**YOUR GOAL**
Only the lines from the one that contains "Task: Click the 设置关键点 button" through the last line of the data below should be duplicated, exactly and without pictures.

Stored items:
· · · ·
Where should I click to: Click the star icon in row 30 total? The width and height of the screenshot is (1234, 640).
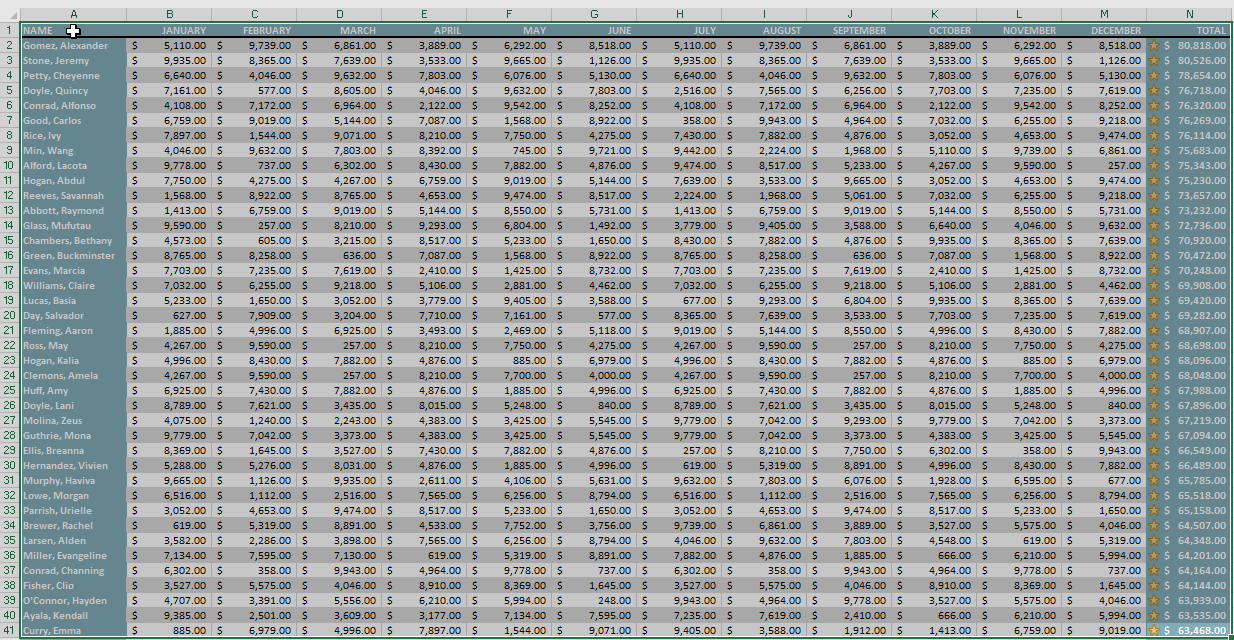tap(1154, 466)
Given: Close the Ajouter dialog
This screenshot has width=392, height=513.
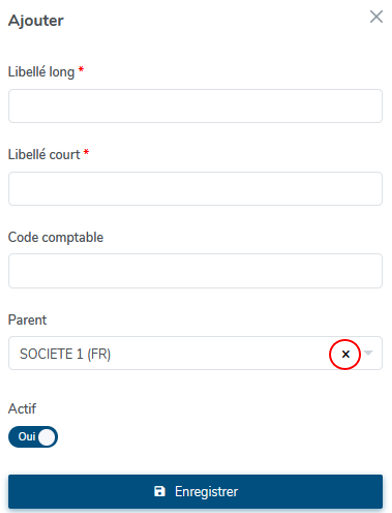Looking at the screenshot, I should click(x=376, y=17).
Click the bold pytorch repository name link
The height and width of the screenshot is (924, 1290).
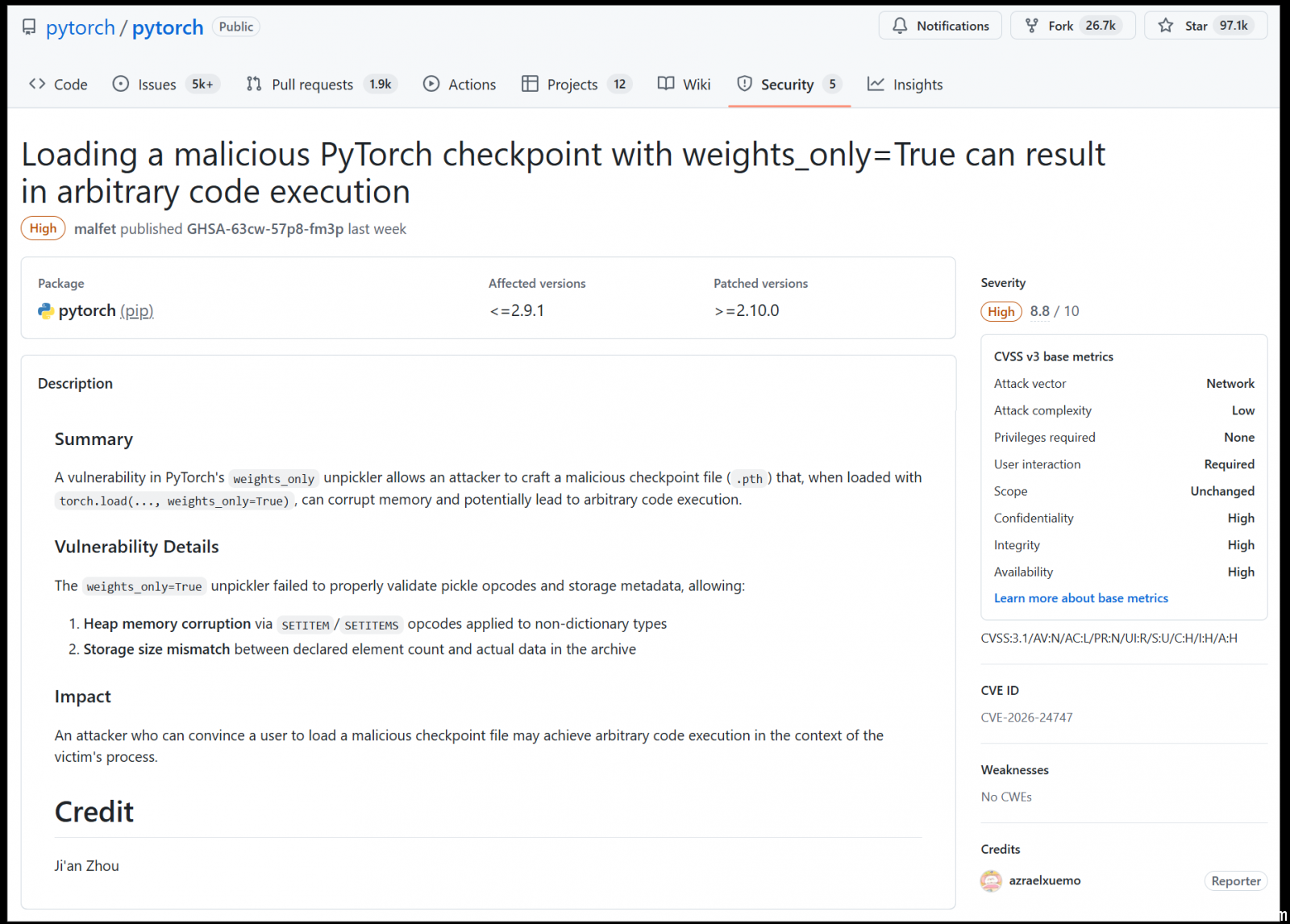pos(168,27)
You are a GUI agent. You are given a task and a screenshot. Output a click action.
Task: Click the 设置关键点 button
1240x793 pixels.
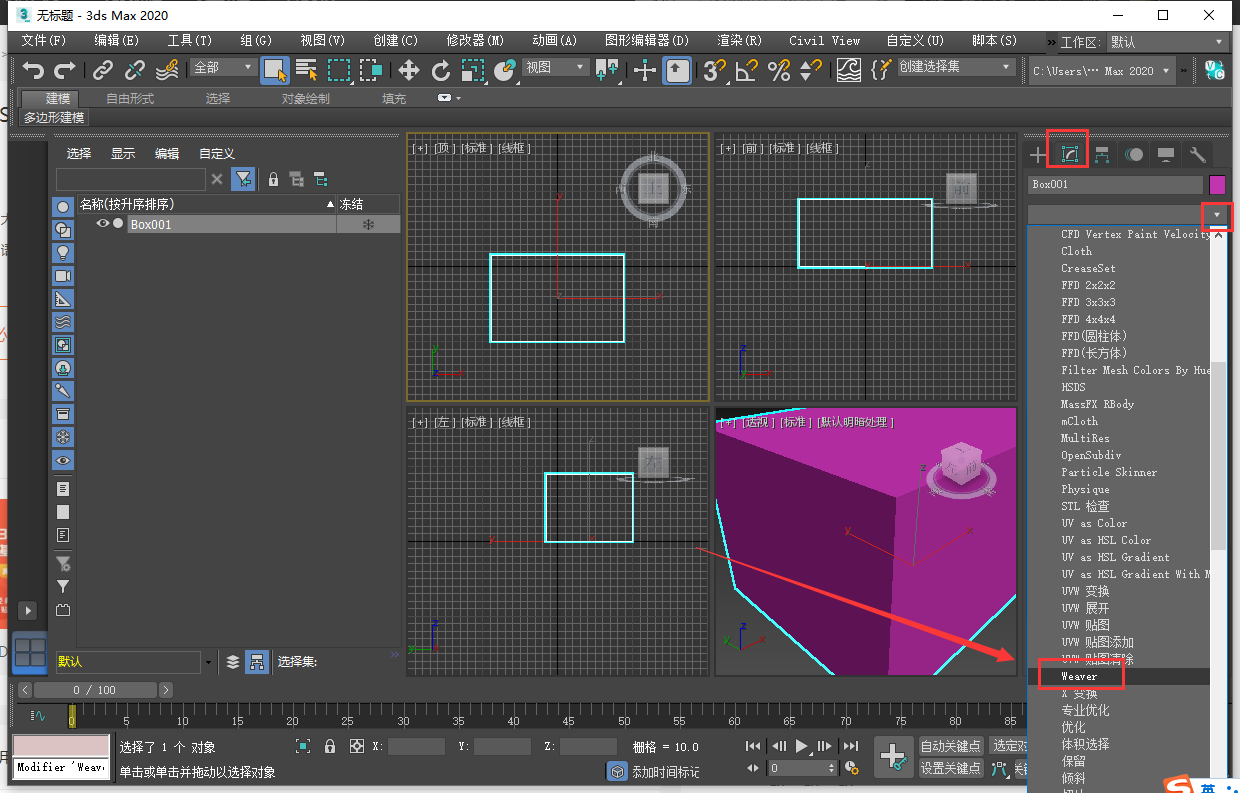tap(952, 768)
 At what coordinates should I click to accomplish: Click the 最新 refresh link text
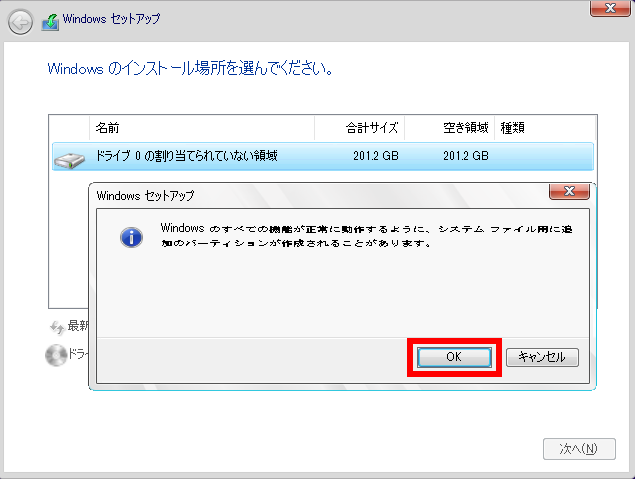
· · · ·
**SOLUTION**
Task: Click the 设置关键点 button
1240x793 pixels.
tap(952, 768)
 At what coordinates should I click to accomplish: Click the 最新 refresh link text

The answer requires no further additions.